Christ, Christian Living, Christianity, Disciple (Christianity), God, Holy Spirit, Jesus

Jesus Discourses with His Disciples

Jesus Discourses with His Disciples (Photo credit: Wikipedia)

The holidays were difficult this year;  kind of happy-sad.  The last month has been an emotional roller-coaster.  And I don’t like roller-coasters.  And to top it all off, my grandfather passed away this week, before we could go to see him and take him his Christmas gifts.  None of it feels real, and probably won’t until the funeral, or shortly after.  But I am sad.  We didn’t have a family Christmas, either, this year, due to bad weather.  So I have a house full of uneaten cookies, and gifts not given, and a heart full of memories not made.

I was shopping in a local garden center several weeks before Christmas, and an ornament on a tree caught my eye.  I have always thought that the verse in Luke read “peace on earth and goodwill to all men.”  (Because Charles Schultz said so.  Ask Linus.)  On this ornament, however, it read “Peace on earth, and goodwill to those on whom God‘s favor rests.”  And right there, standing in the store, I thought, wow.  The obvious implication being that there are those on whom God’s favor does not rest.

What does it look like to have the favor of God resting on you?  On me?  What would my life look like?  What does favor even mean?  Somehow I resist the idea that it means (as we are taught) shiny new cars in the driveway, and miles of granite counter-tops in the kitchen; closets full of name-brand clothing and expensive trips in luxury hotels.

So where does the favor of God rest?  On whom?

I took a Discipleship class several years ago at our church.  I was so excited to take this class, as I had heard such good things about it.  Somehow, by the time I got to it, the course had been changed, and had little to do with discipleship as taught by Christ Himself.  He trained His disciples to go and change the world.  We train them to make us look good as a church, and protect our highly vulnerable reputations.

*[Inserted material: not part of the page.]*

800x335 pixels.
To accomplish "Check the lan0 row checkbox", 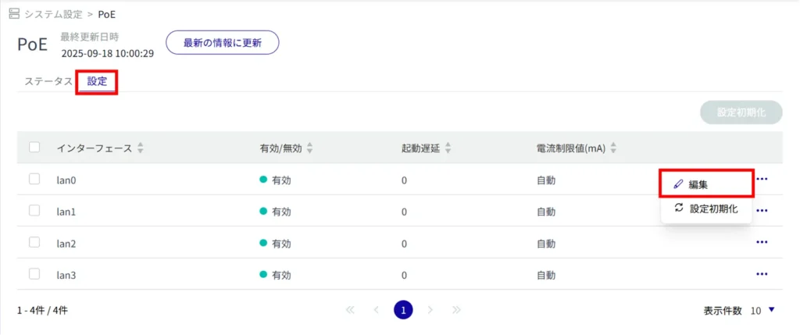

Another church I went to in the past required us to go out into the community as part of our counselor training.  We had to attend AA meetings, and actually go to the Department of Social Services, and report on what we observed.  Before we were allowed to minister to anyone.

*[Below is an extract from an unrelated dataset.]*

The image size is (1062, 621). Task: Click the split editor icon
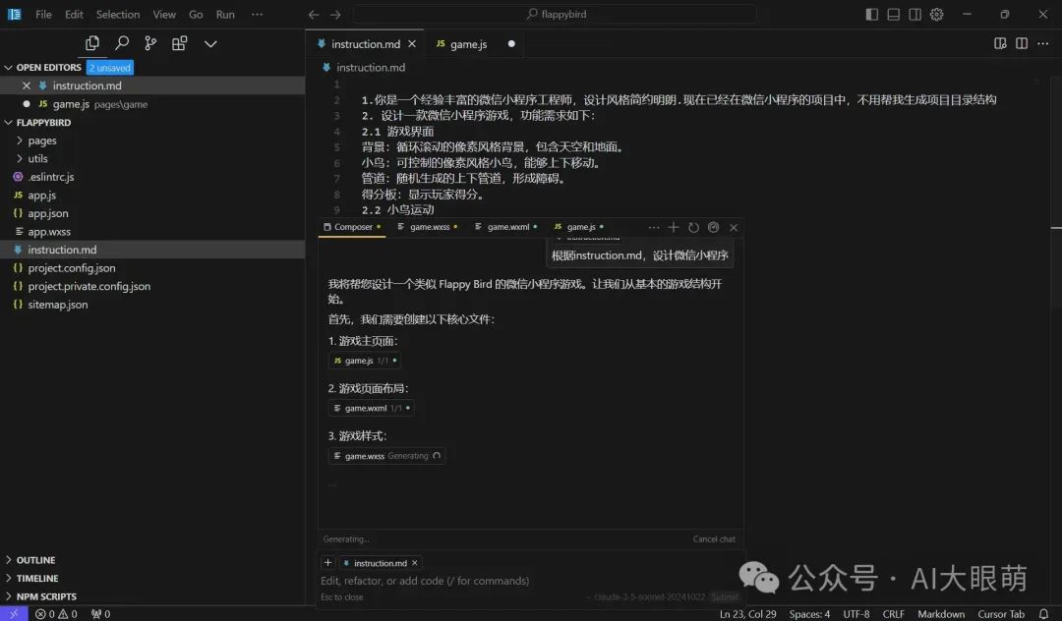pos(1022,43)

As counselors, we are called to stand in the gap.  Much as the Holy Spirit does for us, as our advocate, and helper.  We are called to be people-helpers.  To ‘go about and do good.’  This is what Jesus modeled for the original disciples.  He spent time alone in prayer, and then touched lives.  It wasn’t about Him, or His ‘platform’.  The disciples were not his ‘staff’ enlisted to promote and protect Him.  They were students;  followers learning how to lead.  Going to the people, not being ushered away from them by a group of trained bouncers.  We have turned from wanting the favor of God on our lives to wanting the favor of The Pastors on our lives.  And in all honesty, those who get caught up in this do it largely because the lifestyles they’ve become accustomed to are underwritten by the church.

This is not what I want.  It never was.

I drove through a housing development last week, looking at all of the beautiful houses, and the lights and decorations, and had a small pity-party for myself that I am no longer welcome in the houses of some of these leaders.  But it’s not what I want.  It’s not what I am here for;  not what I am called to.  I haven’t been through hell just to sit and bask in the reflected glory of the few who know how to stir emotions and reward allegiance to the Vision.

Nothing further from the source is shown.